On Wed, 2018-11-07 at 12:57 +0000, Gustavo Pimentel wrote:
On 06/11/2018 16:00, Marc Zyngier wrote:
On 06/11/18 14:53, Lorenzo Pieralisi wrote:
On Sat, Oct 27, 2018 at 12:00:57AM +0000, Trent Piepho wrote:
This gives the following race scenario:
- An MSI is received by, and the status bit for the MSI is set in, the
DWC PCI-e controller. 2. dw_handle_msi_irq() calls a driver's registered interrupt handler for the MSI received. 3. At some point, the interrupt handler must decide, correctly, that there is no more work to do and return. 4. The hardware generates a new MSI. As the MSI's status bit is still set, this new MSI is ignored. 6. dw_handle_msi_irq() unsets the MSI status bit.
The MSI received at point 4 will never be acted upon. It occurred after the driver had finished checking the hardware status for interrupt conditions to act on. Since the MSI status was masked, it does not generated a new IRQ, neither when it was received nor when the MSI is unmasked.
This status register indicates whether exists or not a MSI interrupt on that controller [0..7] to be handle.
While the status for an MSI is set, no new interrupt will be triggered if another identical MSI is received, correct?
In theory, we should clear the interrupt flag only after the interrupt has actually handled (which can take some time to process on the worst case scenario).
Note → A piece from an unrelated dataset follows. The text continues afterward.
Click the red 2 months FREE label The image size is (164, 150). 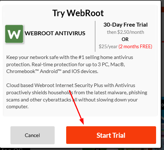[x=135, y=46]
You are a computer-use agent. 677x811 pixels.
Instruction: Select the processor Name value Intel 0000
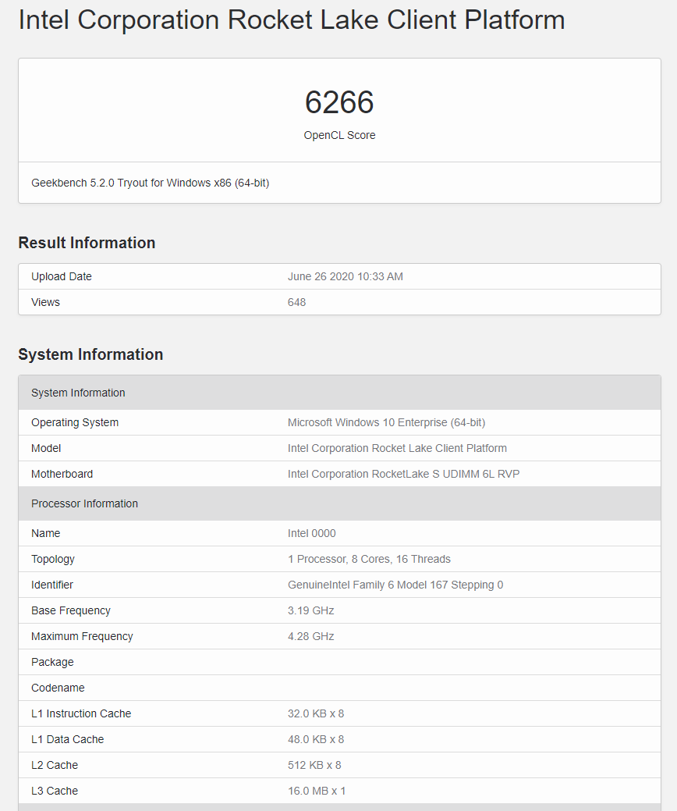[311, 533]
But see above, there is a race if a new MSI arrives while still masked. I can see no possible way to solve this in software that does not involve unmasking the MSI before calling the handler. To leave the interrupt masked while calling the handler requires the hardware to queue an interrupt that arrives while masked. We have no docs, but the designware controller doesn't appear to do this in practice.
However, the Trent's patch allows to acknowledge the flag and handle the interrupt later, giving the opportunity to catch a possible new interrupt, which will be handle by a new call of this function.
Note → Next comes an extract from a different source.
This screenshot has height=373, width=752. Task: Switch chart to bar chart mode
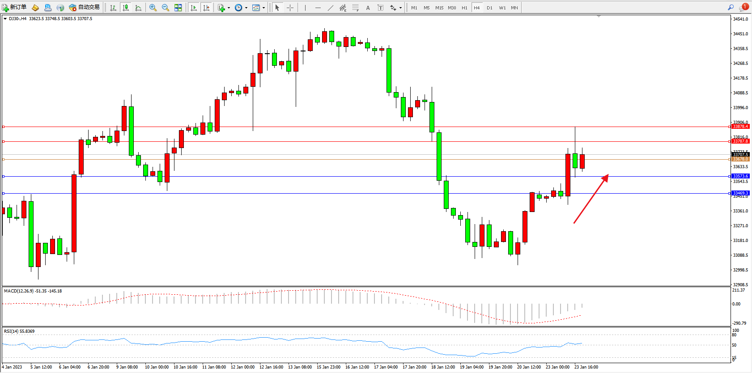tap(113, 8)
What I'm interested in is the relationship this has with the mask/unmask callbacks, and whether masking the interrupt before acking it would help.
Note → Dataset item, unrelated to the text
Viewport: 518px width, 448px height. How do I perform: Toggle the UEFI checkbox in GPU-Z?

Although there is the possibility of mask/unmask the interruptions on the controller, from what I've seen typically in other dw drivers this is not done. Probably we don't get much benefit from using it.
Gustavo
Gustavo, can you help here?
In any way, moving the action of acknowledging the interrupt to its right spot in the kernel (dw_pci_bottom_ack) would be a good start.
Thanks,
M.